= International Cytokine & Interferon Society =

Non-profit organization

The International Cytokine & Interferon Society (sometimes abbreviated as ICIS, often referred to as The Cytokine Society) is a non-profit organization composed of researchers of cytokines, interferons and chemokine cell biology, molecular biology, biochemistry, and the use of biological response modifiers clinically. As the premier organization in the field of cytokine and chemokine biology, this group has more than 950 member scientists and holds annual conferences around the world.

== Cytokine Society Leadership ==
The International Cytokine & Interferon Society has an elected Council that oversees operations. Curt Horvath (Northwestern University, USA) is President (2025-2027), and Karen Mossman (McMaster University, Canada) is President-Elect. Sarah Gaffen (University of Pittsburgh, USA) is immediate Past-President.

== History ==
The ICIS was created from two founder groups: The International Cytokine Society (ICS) and the International Society for Interferon and Cytokine Research (ISICR).
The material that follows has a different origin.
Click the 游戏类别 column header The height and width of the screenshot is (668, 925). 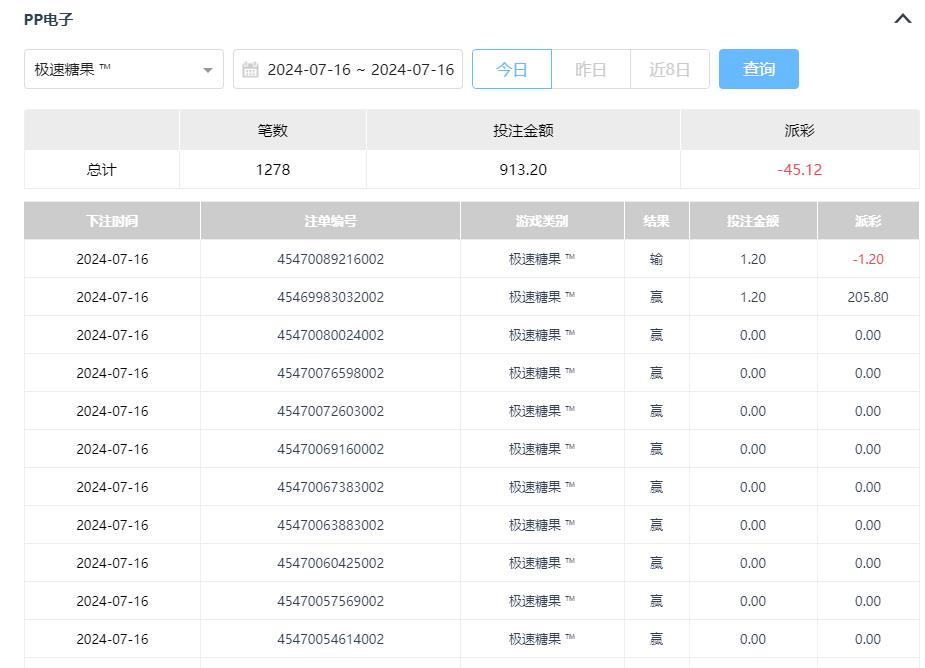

The two organizations merged to become the International Cytokine and Interferon Society in 2013. In 2025, the membership voted to change the name of the society to "The Cytokine Society" which will officially take effect in late 2026.

== Annual Meetings ==
The Cytokine Society holds annual conferences around the world, usually in October or November. The 2024 conference was held jointly with the Korean Association of Immunology at the COEX Convention & Exhibition Center Seoul, Korea. The conference featured keynote speakers Professors Judi Allen (University of Manchester) and Nobel Laureate Drew Weissman (University of Pennsylvania). The 2025 ICIS meeting was held Nov 2-5 in Seattle Washington and featured Nobel Laureates David Baker (University of Washington) and Charlie Rice (Rockefeller University), and Lasker Award Winner Zhijian (James) Chen (UT Southwestern).
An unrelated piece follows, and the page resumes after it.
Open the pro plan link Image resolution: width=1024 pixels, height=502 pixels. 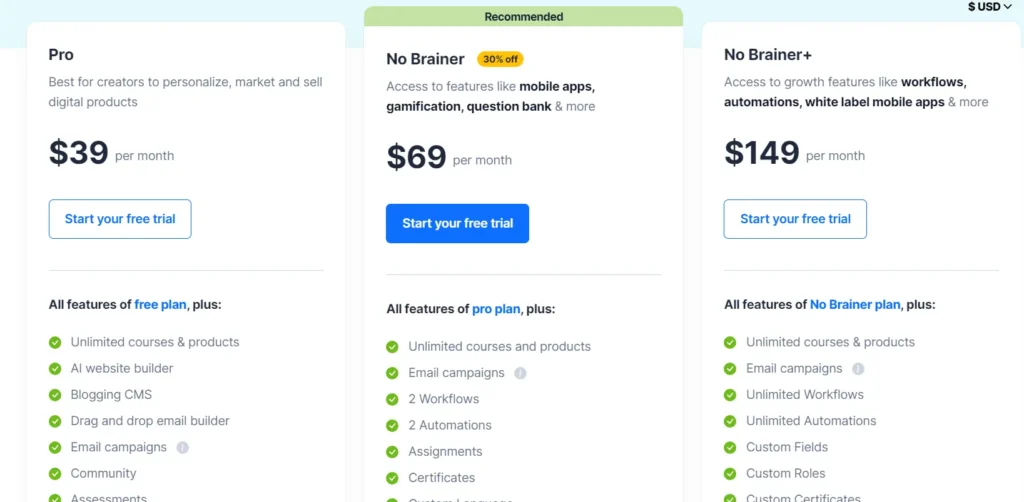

Upcoming Cytokine Society Meetings:

2026 October 18-21, 2026, Glasgow Scotland

2027 September 14-17, 2027 Sydney Australia

2028 November 1-4, 2028, Boston MA, USA

2029 Dates TBA, Salamanca Spain

== Cytokine Society Awards ==
Each year the society selects recipients of multiple awards at various career stages.

Mid-Senior career awards: ICIS/Pfizer Award for Excellence in Cytokine and Interferon Research (formerly known as the Seymour and Vivian Milstein Award), the ICIS/BioLegend William E. Paul Award, the ICIS Mentorship Award, the ICIS Honorary Lifetime Membership Award, and the ICIS/Howard A. Young Distinguished Service Award.

Young Investigator awards: ICIS/ Regeneron Pharmaceuticals New investigator awards, ICIS/Christina Fleischmann Award, ICIS/ Pfizer Amanda Proudfoot Tribute Award for Advances in Chemokine Biology, and the Joan and Sidney Pestka Graduate and Post-Graduate awards.

Travel Awards: Many travel awards are given to top-ranked abstracts for attendance at the annual meeting. The ICIS Joan Oefner travel award was created in 2024, and a new Orion Award was established in 2025 to be awarded for the first time in 2026.

=== Journal ===
The International Cytokine & Interferon Society has no official journal. There are affiliations to the Journal of Cytokine and Interferon Research, published by Mary Ann Liebert, and Cytokine, a peer-reviewed scientific journal covering all aspects of cytokine biology is published by Elsevier.